A framework of complementary behavior has been identified which maintains that direct manipulation and speech interface modalities have reciprocal strengths and weaknesses. This suggests that user interface performance and acceptance may increase by adopting a multimodal approach that combines speech and direct manipulation. Based on this concept and the theory of perceptual structures, this work examined the hypothesis that the speed, accuracy, and acceptance of a multimodal speech and direct manipulation interface would increase when the modalities match the perceptual structure of the input attributes.

A software prototype to collect histopathology data was developed with two interfaces to test this hypothesis. The first interface used speech and direct manipulation in a way that did not match the perceptual structure of the attributes, while the second interface used speech and direct manipulation in a way that best matched the perceptual structure. A group of 20 clinical and veterinary pathologists evaluated the prototype in an experimental setting using repeating measures. The independent variables were interface order and task order, and the dependent variables were task completion time, speech errors, mouse errors, diagnosis errors, and user acceptance.

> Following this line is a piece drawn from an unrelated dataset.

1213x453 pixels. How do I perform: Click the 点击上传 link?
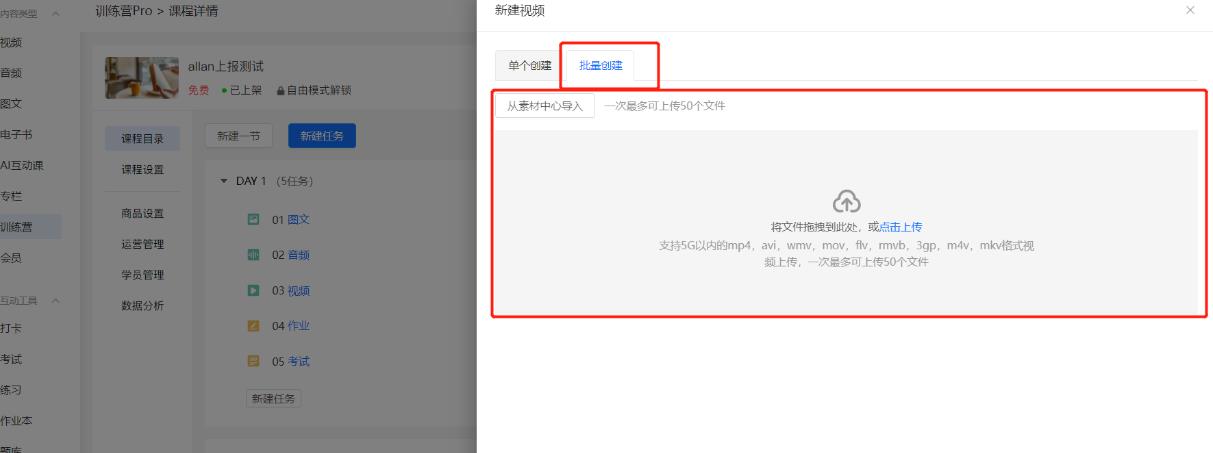901,227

The results of this experiment support the hypothesis that the perceptual structure of an input task is an important consideration when designing multimodal computer interfaces. Task completion time improved by 22.5%, speech errors were reduced by 36%, and user acceptance increased 6.7% with the computer interface that best matched the perceptual structure of the input attributes. Mouse errors increased slightly and diagnosis errors decreased slightly, but these were not statistically significant. There was no relationship between user acceptance and time, suggesting that speed is not the predominate factor in determining approval. User acceptance was related to speech recognition errors, suggesting that recognition accuracy is critical to user satisfaction. User acceptance was also shown to be related to domain errors, suggesting that the more domain expertise a person has, the more he or she will embrace the computer interface.